Romans 7:18 says, In the flesh is no good thing…and good works- even running a church- are fruitless when done in the flesh.

I became resentful and burdened. My heart grew hard. I relished illnesses because they gave me an excuse to go to bed. We lived in the parsonage next door to our small church, and I felt like I was doing everything on top of missing every family birthday and holiday that fell on a weekend…I felt like I was sacrificing my own happiness and made myself a martyr. I was miserable and I was ready for Him to take me home.

It was actually someone else’s funeral though that brought me back to life. I was starting to spend more and more time in bed between Sundays when Ms. Ruby died. We’d gone to her funeral in a neighboring town when three different preachers stood up and paid tribute to this spitfire of a woman who’d lived a long and fruitful life serving the Lord.

I went back to the car after the funeral inspired but also chagrined. “What are they gonna say when I die?” I’d whispered to the Lord.

The answer came into my heart immediately. “Here lies Jeanni. She was once on fire for the Lord but then she got hurt so she half-hoofed it the rest of the way. Let us pray.”

I wanted more.

A month later I was lying in a hospital bed while doctors tried to figure out why my vitals were so out of whack. I’d been about to doze off when I heard the Lord as clear as day. “Do you want to live or die?”

I thought about it. I actually thought about it- like made a PRO/CON list in my head.
“Live,” I finally answered. He asked again about five minutes later.

“LIVE!” I answered immediately this time.
“Well, hold on,” He’d said.

He wasn’t exaggerating. What happened next was what I call my “tornado spun off a hurricane followed by a tsunami” year. It was also the year of the Auto Zone visit.

My marriage of 23 years did not survive the storm. I left the church in Mississippi in exile.

The Lord pulled out every broken piece of my life and made me reexamine it.

I’d forgiven the boys on the Debate Squad almost twenty years ago when my own son became a teen. One had even called me to apologize when he had teen girls. But for the first time ever, the Lord held that broken shard up to the light and I realized that they didn’t rob me of my light. I had willingly traded it in for a shot at popularity. Being a cheerleader had been more important to me than serving Christ.

Over that next year He took it all, every trauma and every trigger, and helped me process them, learning to pragmatically reshelve them in my mind.

He took my SINS and cast them as far as the east is from the west. There was no more room for shame and guilt.

He taught me how to stop the mental spirals that kept my mind tormented.
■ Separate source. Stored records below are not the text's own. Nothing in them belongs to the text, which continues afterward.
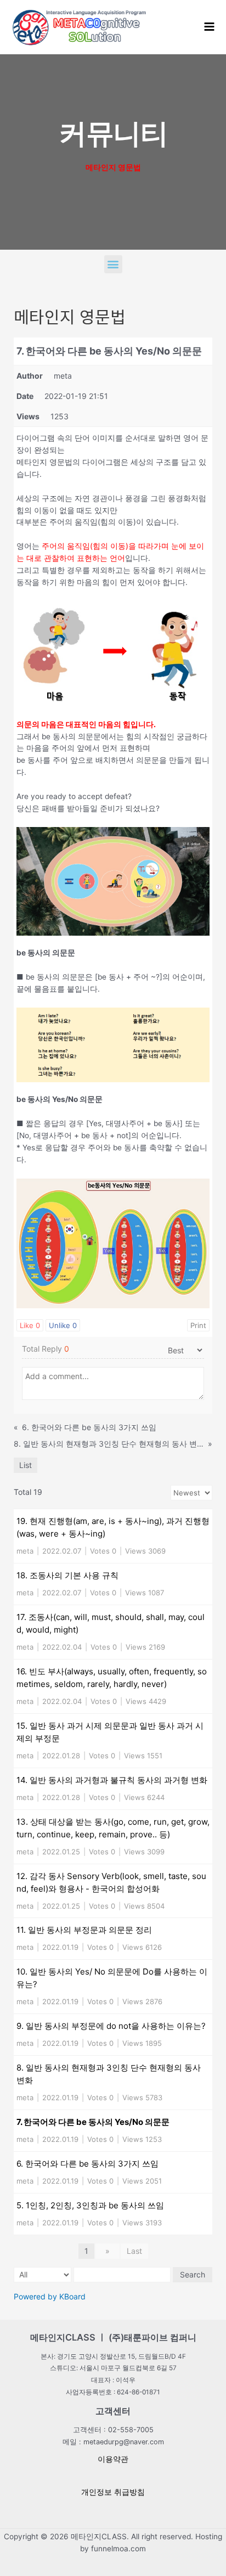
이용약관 (113, 2459)
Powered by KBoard (50, 2296)
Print (198, 1325)
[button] (113, 264)
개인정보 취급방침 (113, 2492)
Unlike (63, 1325)
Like (30, 1325)
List (25, 1465)
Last (134, 2251)
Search (192, 2274)
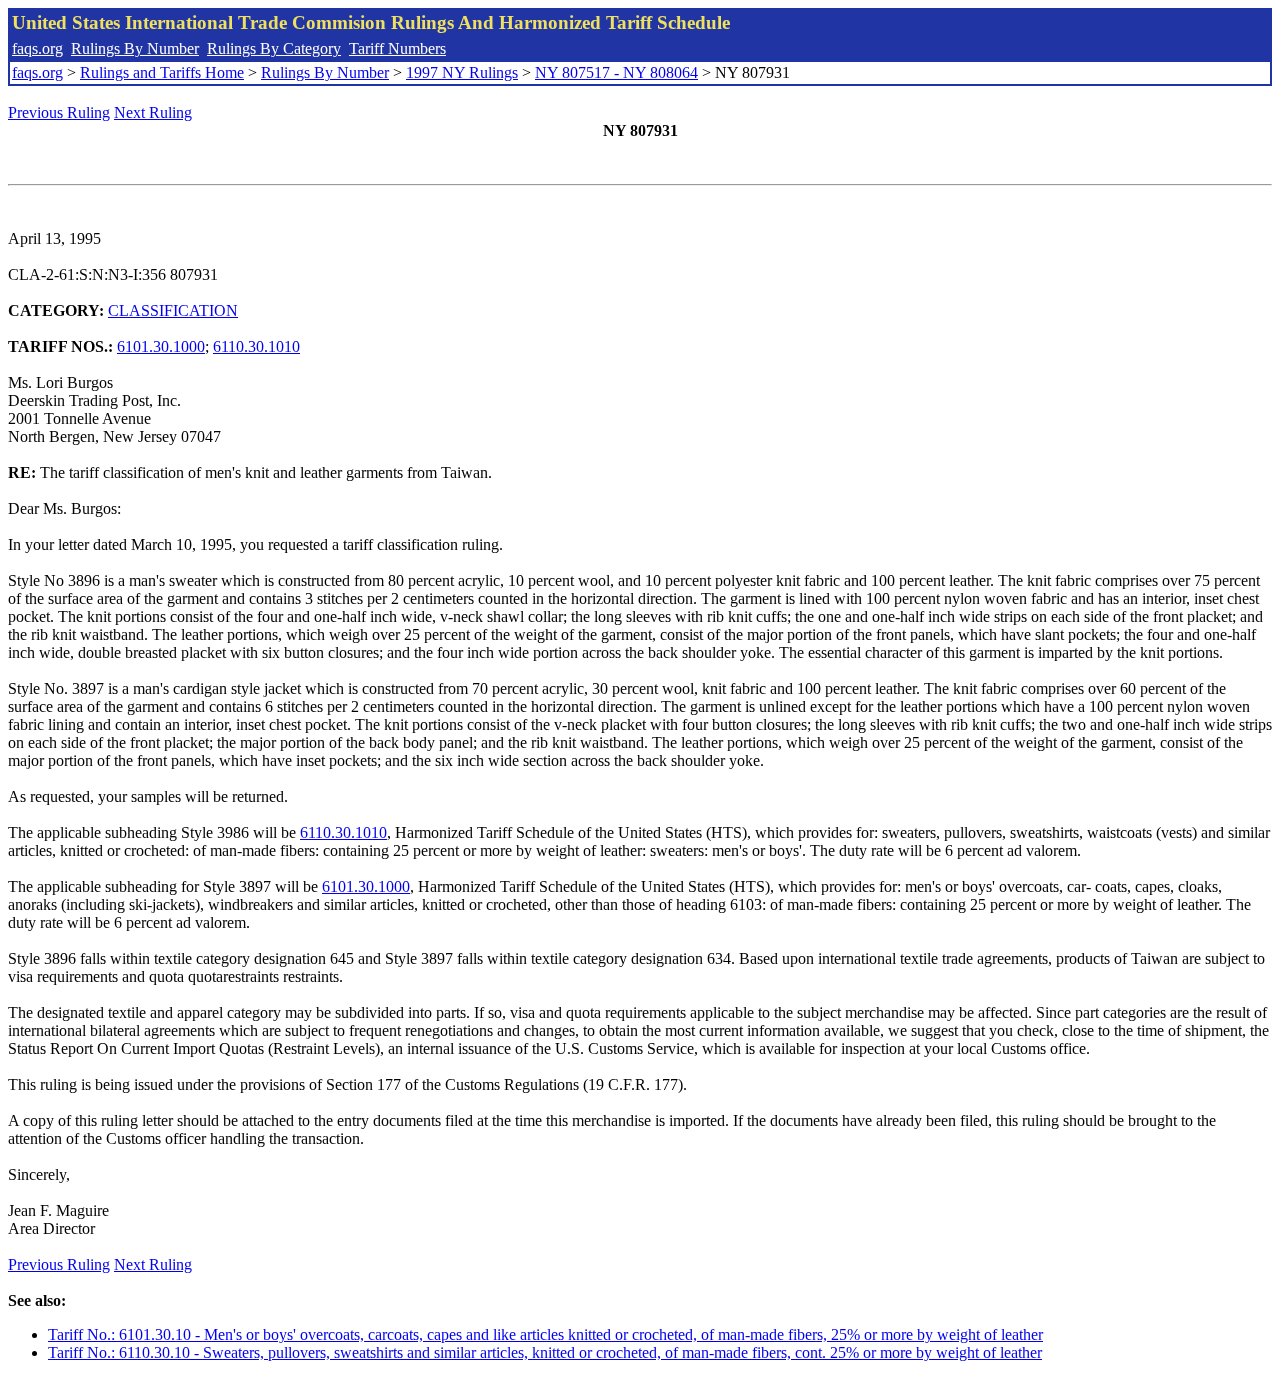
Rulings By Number (135, 48)
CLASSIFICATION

He helped me learn new patterns of behavior when responding to hurt and anger.

Luke 4:18 says “He hath sent me to heal the brokenhearted, to preach deliverance to the captives, and recovering of sight to the blind, to set at liberty them that are bruised…”

I WAS BRUISED ALL RIGHT. I was a domestic violence victim of Satan. And the Lord set me free.

Because somewhere during that year, I realized it was never about sacrifice. I can wear the Supermom cape all day long and do a million good works, but until I learned to fully SURRENDER to Him, it’s all just works that will burn up in the fire.

I’d been afraid to give up that last little bit of control. I thought by holding onto it, I could protect myself and my loved ones. What that did was kept the Lord from being able to fully protect me. I didn’t just have to put His yoke on me; I had to remember that He was the LEAD horse.

I discovered that His plans for me far outweighed my own. When I began to delight myself in the Lord, He literally began giving me the desires of my heart.

There is NOTHING on this earth better than being able to stand fully in the light, knowing you have not one area of darkness you’re trying to hide- or justify.

I have finally learned not just how to live but how to have an abundant life. It starts with SURRENDER!